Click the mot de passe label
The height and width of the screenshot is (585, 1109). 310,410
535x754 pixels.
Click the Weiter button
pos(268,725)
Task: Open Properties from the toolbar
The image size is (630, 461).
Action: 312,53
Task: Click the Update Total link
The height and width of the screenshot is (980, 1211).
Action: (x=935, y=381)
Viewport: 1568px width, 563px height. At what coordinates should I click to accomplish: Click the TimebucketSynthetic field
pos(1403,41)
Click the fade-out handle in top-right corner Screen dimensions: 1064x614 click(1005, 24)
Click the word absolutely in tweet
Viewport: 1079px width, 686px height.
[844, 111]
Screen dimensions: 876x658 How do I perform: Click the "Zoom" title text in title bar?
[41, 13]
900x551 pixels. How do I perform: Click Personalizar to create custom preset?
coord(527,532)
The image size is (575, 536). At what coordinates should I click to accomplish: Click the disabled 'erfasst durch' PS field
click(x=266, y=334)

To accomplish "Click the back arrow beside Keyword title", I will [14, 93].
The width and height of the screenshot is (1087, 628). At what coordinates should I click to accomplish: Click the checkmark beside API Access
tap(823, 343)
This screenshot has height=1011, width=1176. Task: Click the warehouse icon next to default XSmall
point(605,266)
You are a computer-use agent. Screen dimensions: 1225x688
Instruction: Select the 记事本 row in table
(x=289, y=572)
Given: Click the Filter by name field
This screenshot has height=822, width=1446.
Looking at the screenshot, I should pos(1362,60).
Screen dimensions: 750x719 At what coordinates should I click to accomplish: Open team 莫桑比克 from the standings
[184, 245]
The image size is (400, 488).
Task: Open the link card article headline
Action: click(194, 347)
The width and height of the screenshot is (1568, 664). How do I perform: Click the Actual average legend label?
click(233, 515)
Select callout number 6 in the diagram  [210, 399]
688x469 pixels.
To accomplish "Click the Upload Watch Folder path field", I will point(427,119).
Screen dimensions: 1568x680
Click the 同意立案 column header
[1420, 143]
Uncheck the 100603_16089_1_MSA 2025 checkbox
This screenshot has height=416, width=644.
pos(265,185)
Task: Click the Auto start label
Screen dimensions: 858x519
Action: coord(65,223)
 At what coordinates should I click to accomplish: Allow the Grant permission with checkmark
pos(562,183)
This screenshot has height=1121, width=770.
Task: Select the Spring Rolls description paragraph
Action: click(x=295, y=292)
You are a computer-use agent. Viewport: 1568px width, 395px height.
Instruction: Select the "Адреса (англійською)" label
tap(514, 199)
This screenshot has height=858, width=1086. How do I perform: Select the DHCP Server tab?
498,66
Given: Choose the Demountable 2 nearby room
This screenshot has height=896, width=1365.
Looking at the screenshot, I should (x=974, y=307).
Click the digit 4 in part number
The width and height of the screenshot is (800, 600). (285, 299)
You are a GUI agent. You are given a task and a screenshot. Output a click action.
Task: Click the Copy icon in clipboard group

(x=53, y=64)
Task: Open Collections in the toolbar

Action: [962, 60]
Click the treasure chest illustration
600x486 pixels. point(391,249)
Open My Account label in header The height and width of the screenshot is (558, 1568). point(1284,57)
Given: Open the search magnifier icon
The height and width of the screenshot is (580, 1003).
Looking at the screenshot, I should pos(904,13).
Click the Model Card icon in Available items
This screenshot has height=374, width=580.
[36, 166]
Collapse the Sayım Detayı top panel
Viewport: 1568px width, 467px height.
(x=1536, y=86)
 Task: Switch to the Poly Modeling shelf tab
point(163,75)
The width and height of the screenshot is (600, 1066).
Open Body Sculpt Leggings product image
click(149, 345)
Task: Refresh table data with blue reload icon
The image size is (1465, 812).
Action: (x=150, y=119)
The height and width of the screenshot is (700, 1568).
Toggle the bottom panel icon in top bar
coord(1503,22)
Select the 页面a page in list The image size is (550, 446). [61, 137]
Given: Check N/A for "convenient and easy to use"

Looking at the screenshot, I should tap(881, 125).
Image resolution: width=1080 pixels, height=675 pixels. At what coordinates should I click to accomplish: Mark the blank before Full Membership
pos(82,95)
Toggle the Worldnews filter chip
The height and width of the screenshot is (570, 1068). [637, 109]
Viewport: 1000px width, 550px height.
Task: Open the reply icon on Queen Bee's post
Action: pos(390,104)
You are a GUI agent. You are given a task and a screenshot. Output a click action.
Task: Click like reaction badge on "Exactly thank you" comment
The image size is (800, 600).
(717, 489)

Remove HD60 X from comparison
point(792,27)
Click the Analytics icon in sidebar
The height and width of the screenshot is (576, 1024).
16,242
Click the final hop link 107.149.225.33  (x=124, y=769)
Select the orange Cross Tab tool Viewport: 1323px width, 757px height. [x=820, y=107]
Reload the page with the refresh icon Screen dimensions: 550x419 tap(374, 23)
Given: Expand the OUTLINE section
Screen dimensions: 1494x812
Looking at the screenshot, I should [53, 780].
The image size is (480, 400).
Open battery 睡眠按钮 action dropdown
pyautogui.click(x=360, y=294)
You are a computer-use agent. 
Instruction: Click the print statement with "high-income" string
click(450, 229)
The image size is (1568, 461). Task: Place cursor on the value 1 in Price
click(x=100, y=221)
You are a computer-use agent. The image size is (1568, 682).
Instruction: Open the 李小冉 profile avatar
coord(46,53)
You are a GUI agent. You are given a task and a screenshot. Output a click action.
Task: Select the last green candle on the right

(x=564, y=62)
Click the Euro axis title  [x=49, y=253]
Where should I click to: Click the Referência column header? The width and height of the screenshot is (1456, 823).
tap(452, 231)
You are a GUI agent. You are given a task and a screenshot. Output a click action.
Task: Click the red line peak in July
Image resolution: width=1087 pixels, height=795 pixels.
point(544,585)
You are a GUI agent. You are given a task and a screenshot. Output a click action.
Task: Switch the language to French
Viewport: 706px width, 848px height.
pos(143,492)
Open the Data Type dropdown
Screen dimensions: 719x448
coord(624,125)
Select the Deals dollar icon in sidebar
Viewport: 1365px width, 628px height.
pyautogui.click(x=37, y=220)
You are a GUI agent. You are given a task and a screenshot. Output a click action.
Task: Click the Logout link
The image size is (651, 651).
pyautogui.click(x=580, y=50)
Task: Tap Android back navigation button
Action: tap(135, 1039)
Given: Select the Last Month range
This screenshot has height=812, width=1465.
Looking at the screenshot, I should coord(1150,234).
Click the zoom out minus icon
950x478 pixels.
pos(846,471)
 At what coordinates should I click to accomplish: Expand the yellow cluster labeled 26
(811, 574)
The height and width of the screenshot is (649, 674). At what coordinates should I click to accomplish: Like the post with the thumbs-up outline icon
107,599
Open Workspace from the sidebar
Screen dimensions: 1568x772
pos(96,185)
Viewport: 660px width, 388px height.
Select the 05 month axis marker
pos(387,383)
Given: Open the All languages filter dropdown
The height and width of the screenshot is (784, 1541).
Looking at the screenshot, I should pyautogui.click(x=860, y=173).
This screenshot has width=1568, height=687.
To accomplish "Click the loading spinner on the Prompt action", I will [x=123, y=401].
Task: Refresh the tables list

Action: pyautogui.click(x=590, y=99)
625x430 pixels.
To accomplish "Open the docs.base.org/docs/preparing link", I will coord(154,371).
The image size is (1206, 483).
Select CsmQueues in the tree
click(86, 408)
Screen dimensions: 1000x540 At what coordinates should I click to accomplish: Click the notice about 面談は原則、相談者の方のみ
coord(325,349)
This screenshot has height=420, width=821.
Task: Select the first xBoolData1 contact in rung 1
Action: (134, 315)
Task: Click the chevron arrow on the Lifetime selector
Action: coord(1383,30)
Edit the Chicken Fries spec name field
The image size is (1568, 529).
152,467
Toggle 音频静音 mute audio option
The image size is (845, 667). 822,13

**Work to be completed:** Your response should contain each line of the listing in which the word "name" occurs.

**Response below:**
Given: Click the Filter by name field
Edit the Chicken Fries spec name field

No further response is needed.